In the High Places

by Dargelos (Dargie)



Category: The Prophecy (1995)
Genre: Multi
Language: English
Status: Completed
Published: 2010-01-11
Updated: 2010-01-11
Packaged: 2017-10-06 04:19:38
Rating: Mature
Warnings: Creator Chose Not To Use Archive Warnings
Chapters: 1
Words: 3,712
Publisher: archiveofourown.org
Story URL: https://archiveofourown.org/works/49638
Author URL: https://archiveofourown.org/users/Dargie/pseuds/Dargelos





	In the High Places

Man has always sought God in the high places, and in the high places God has spoken to man.

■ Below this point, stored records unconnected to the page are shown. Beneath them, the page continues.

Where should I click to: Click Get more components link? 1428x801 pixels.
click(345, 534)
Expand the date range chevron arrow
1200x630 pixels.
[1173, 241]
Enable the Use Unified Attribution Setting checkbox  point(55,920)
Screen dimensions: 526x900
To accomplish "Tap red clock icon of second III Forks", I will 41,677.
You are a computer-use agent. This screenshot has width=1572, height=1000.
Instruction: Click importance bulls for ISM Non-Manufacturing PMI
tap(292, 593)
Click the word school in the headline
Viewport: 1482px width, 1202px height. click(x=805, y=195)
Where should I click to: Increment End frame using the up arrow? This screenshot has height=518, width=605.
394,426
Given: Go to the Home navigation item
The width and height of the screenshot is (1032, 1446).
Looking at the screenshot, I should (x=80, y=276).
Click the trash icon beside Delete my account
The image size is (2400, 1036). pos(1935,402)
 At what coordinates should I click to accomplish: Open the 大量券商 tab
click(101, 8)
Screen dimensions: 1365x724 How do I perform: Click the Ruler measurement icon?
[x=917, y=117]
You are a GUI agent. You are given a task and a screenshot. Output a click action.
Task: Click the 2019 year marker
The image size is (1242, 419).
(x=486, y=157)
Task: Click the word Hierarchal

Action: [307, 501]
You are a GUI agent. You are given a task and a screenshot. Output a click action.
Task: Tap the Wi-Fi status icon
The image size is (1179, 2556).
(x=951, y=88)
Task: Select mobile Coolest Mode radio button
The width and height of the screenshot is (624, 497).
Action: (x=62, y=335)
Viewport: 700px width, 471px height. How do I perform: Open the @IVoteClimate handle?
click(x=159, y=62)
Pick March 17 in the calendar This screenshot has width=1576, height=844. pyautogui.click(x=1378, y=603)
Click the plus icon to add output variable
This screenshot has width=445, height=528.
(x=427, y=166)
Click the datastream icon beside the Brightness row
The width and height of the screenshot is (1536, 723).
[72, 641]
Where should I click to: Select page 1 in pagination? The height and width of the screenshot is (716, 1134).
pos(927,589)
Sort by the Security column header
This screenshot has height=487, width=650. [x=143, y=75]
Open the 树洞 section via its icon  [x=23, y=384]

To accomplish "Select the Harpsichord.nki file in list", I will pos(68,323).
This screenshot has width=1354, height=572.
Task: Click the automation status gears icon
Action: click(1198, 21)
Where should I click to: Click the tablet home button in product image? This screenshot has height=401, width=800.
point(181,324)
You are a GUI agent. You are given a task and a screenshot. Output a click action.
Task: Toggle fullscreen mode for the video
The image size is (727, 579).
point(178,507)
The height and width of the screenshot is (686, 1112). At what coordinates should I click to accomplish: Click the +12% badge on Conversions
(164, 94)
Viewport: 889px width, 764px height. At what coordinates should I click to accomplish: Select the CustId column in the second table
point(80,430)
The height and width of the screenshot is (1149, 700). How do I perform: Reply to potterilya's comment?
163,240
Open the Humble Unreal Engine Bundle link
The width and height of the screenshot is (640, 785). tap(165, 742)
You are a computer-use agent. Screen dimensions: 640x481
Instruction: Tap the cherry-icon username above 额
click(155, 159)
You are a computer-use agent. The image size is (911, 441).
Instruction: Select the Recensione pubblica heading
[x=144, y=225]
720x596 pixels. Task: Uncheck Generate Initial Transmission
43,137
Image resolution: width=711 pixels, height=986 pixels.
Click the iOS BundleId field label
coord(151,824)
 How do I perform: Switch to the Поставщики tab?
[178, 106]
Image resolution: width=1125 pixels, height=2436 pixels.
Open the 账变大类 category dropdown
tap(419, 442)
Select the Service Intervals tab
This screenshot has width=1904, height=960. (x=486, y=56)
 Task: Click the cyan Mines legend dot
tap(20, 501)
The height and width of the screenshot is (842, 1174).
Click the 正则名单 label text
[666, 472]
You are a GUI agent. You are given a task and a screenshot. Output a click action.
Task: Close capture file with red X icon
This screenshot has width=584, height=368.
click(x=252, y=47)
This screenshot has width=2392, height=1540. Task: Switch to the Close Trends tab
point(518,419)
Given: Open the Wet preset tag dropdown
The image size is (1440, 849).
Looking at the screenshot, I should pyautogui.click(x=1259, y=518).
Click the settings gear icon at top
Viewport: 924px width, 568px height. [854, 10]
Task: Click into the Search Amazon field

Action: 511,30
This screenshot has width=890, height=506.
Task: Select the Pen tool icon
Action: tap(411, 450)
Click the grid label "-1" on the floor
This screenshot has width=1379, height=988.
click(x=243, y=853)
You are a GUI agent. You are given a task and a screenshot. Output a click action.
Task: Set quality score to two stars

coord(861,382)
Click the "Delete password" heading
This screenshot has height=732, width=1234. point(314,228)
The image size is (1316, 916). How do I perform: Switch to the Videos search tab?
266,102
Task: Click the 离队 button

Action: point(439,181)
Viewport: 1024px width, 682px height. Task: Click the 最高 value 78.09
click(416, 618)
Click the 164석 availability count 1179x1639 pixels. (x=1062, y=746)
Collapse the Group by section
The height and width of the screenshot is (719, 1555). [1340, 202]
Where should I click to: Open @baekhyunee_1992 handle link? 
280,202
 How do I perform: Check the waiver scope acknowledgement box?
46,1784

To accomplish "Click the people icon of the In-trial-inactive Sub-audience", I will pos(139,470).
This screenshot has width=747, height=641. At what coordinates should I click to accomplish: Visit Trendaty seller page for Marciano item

Thomas Daggett left his Jeep at the end of the road and walked up the footpath that led to the top of the mesa. He'd built a sort of cabin up there; not much more than a shack, really. Abbot John, who had not even seen it, had made it clear that a shelter of any sort was an indulgence. Thomas' retreats were an indulgence in the opinion of Abbot John. "Another trip to the desert?" the older man would ask. "Who the hell do you think you are? St. John Chrysostom?"

Not that Abbot John's opinion carried much weight with a man who had spoken face-to-face with both an Archangel and the Devil. There were not, in fact, too many people whose opinion, good or bad, carried much weight with Thomas: Katherine, of course, and Mary, who seemed to love him unreservedly. A few friends, both old and new, nothing more.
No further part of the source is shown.